为了避免被妖魔身上的阴邪之气侵袭,李承道向来都是在羁押妖魔的囚室外面远远地观摩一番,将妖魔的形象特点刻在脑海中,然后才回到自己的小单间里挥毫泼墨,一鼓作气将妖形绘于纸上。
“咚——咚!咚!咚!咚!”
清脆的鼓角声从窗外飘了进来。
五更天了。
正朝东的窗户已经能看到一点鱼肚白。
李承道呵出一口长气,搁下画笔,揉搓一下因为长时间握笔而僵硬的右手,目光自上而下打量着自己的画作。
只见洁白的宣纸上,一个容貌秀丽的妙龄女子跃然纸上。
单看五官的话,女子与常人并无二致,但她脖颈以下却缠绕着凌乱不堪的水藻,覆盖了她的整个上半身,好似是从她的皮肤中生长出来一样。

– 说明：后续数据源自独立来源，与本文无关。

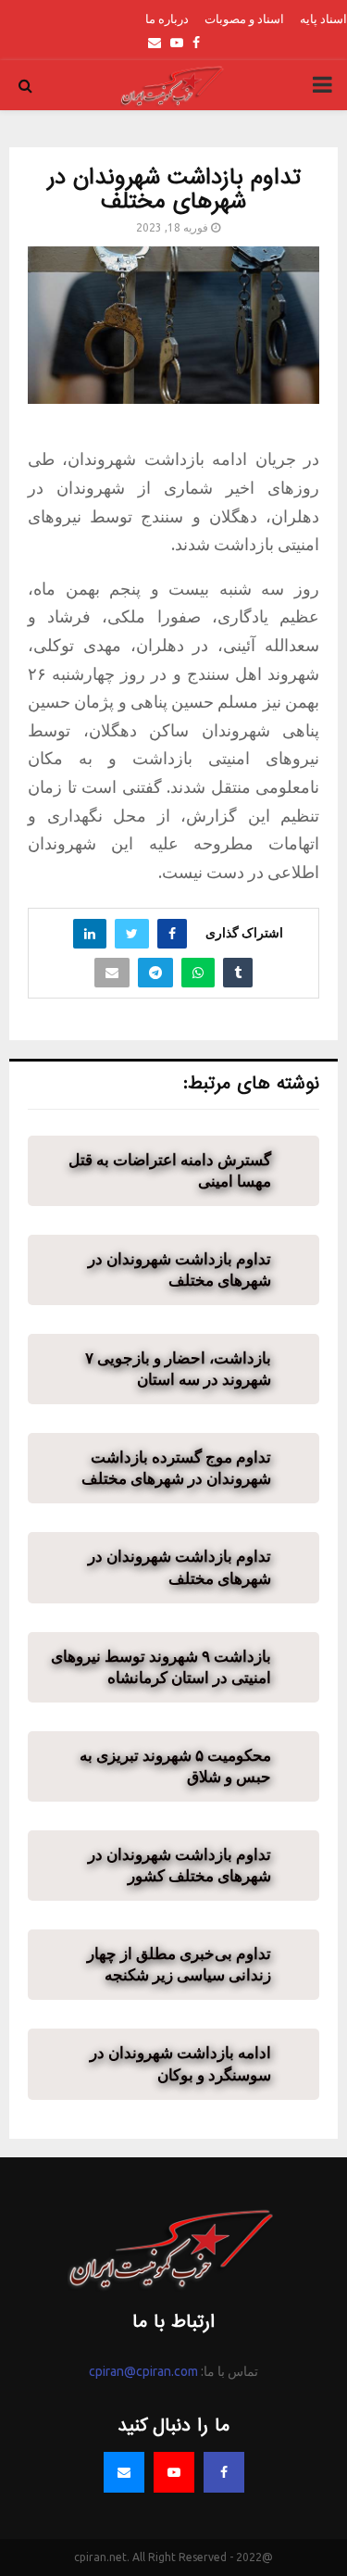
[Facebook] (224, 2472)
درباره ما (167, 18)
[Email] (124, 2472)
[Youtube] (174, 2472)
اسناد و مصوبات (244, 18)
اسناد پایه (323, 18)
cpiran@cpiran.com (143, 2371)
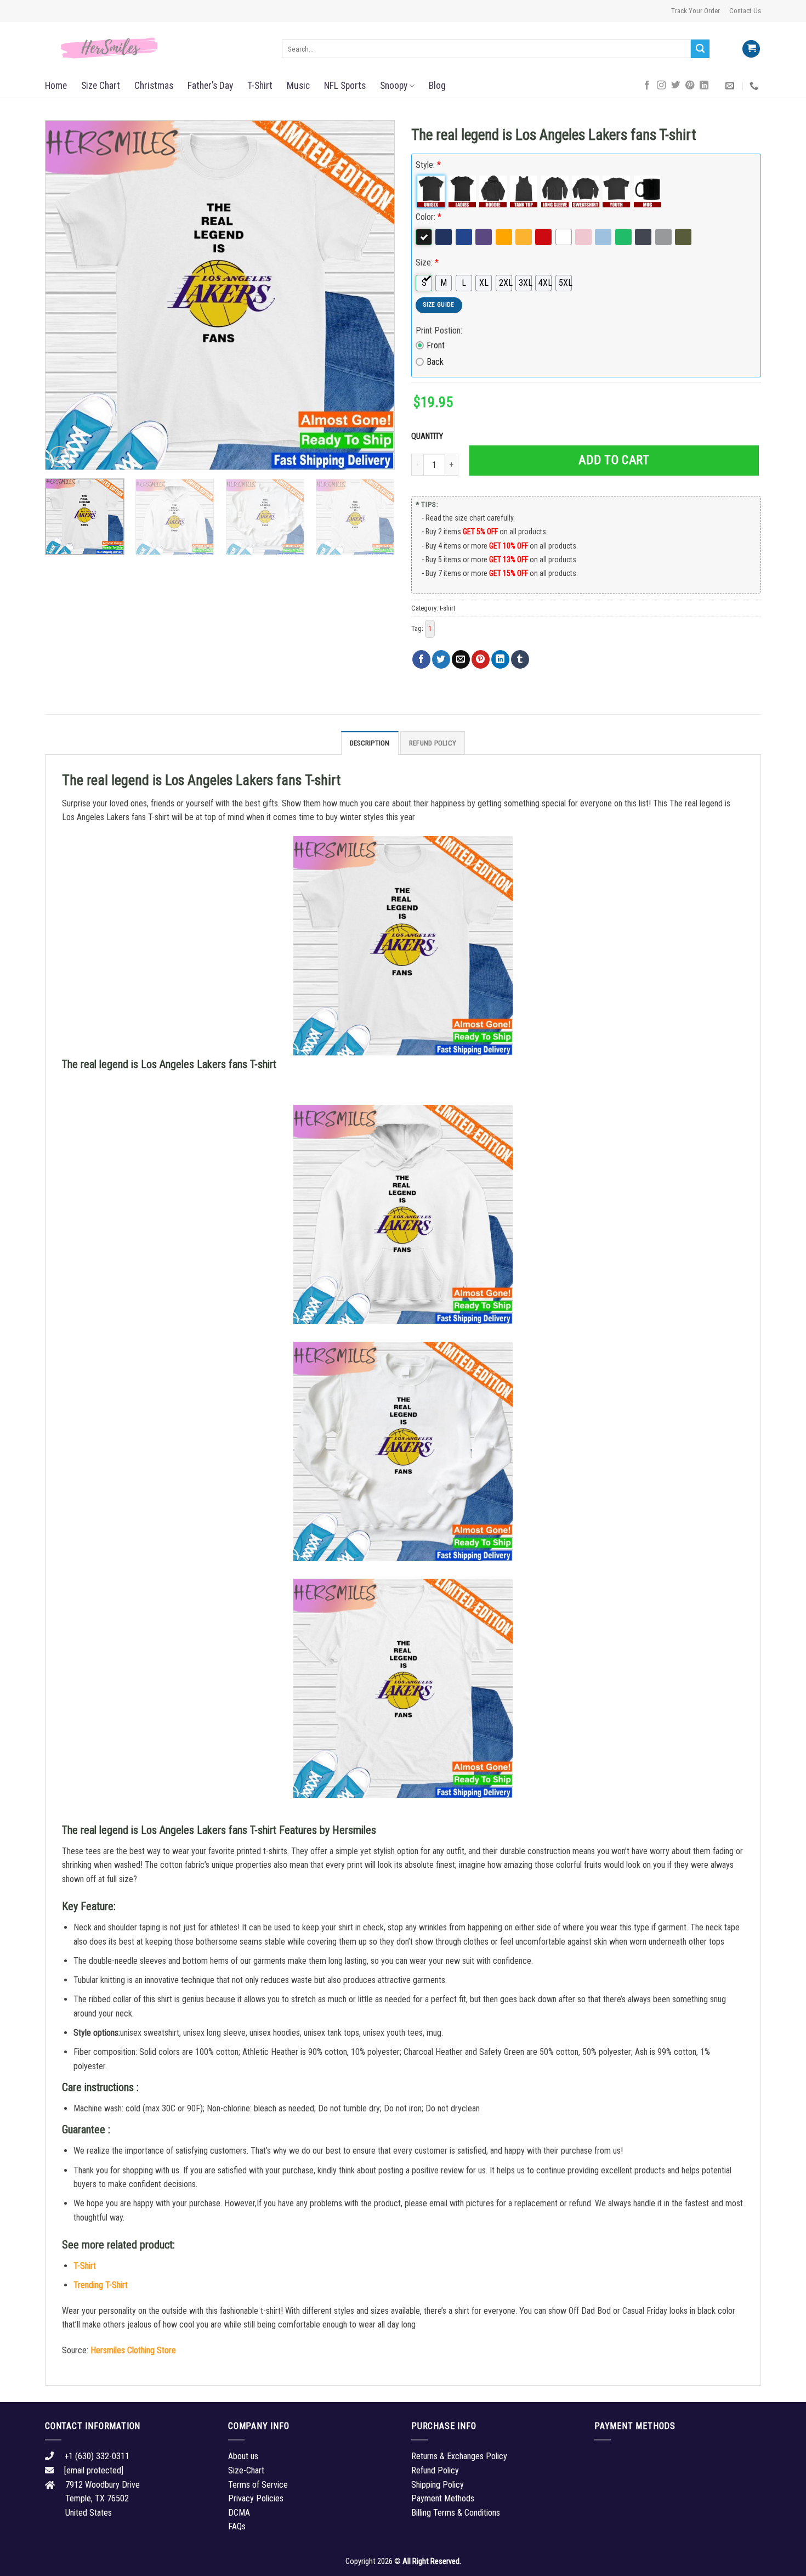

而女子腰部以下赫然是棉絮状的雾气,浓郁深邃,里面竟然还有数只瞪大到极致的眼睛,直勾勾地盯着前方,让人不寒而栗。
李承道从笔架上拿起一只狼毫,在宣纸左侧边上作注:
“河魅,阴寿二十七载,擅控水、幻术、惑心……
于震泽十八湾水道为虎丘城隍司所擒!
元皇三十八年,九月十九。”
最后再落款,加印,这张妖形图便算是大功告成了。
放下印章之时,李承道突然感觉精神一阵恍惚。
眼前缓缓弥漫起浓雾,雾气中一座座大山层峦叠嶂,一条条大河波涛汹涌……
在这山与水之间,一道道诡异莫名的剪影缓缓浮现。
这些影子有的硕大无朋,有的小巧玲珑,有的凶形恶状,有点窈窕妩媚,不过都只能看到一个轮廓,唯有一个影子正在以肉眼可见的速度变得凝实。
很快,影子凝聚成实体,竟然与李承道刚刚画的那只河魅一模一样!
瞬间,所有的山川河流急速缩小,在李承道眼前形成一卷古迹斑驳的画卷,封面上篆刻着四个的古朴字箓:
妖魔图录!
……
同一时间,城隍司地下锁妖塔内,正在值守牢房的两名阴差突然听到一声凄厉的惨叫。
“是那只新来的河魅!”
“去看看怎么回事!”
两人身手敏捷,各持着一根水火棍狼奔而行,眨眼间便到了羁押河魅的囚室。
只是这间囚室里面已经空空如也。
“当当当……”
“有妖魔越狱!”
急促的铜锣声响彻锁妖塔,越来越多的阴差得到了消息,开始搜索河魅的踪迹。
只是任他们搜遍了锁妖塔的每一个角落,都没有找到那只河魅的踪迹。
“那只河魅有可能是触碰到锁妖塔的禁制,激发了阵法,被炼成灰烬了。”
久寻不见的情况下,一个阴差说出了自己的猜测。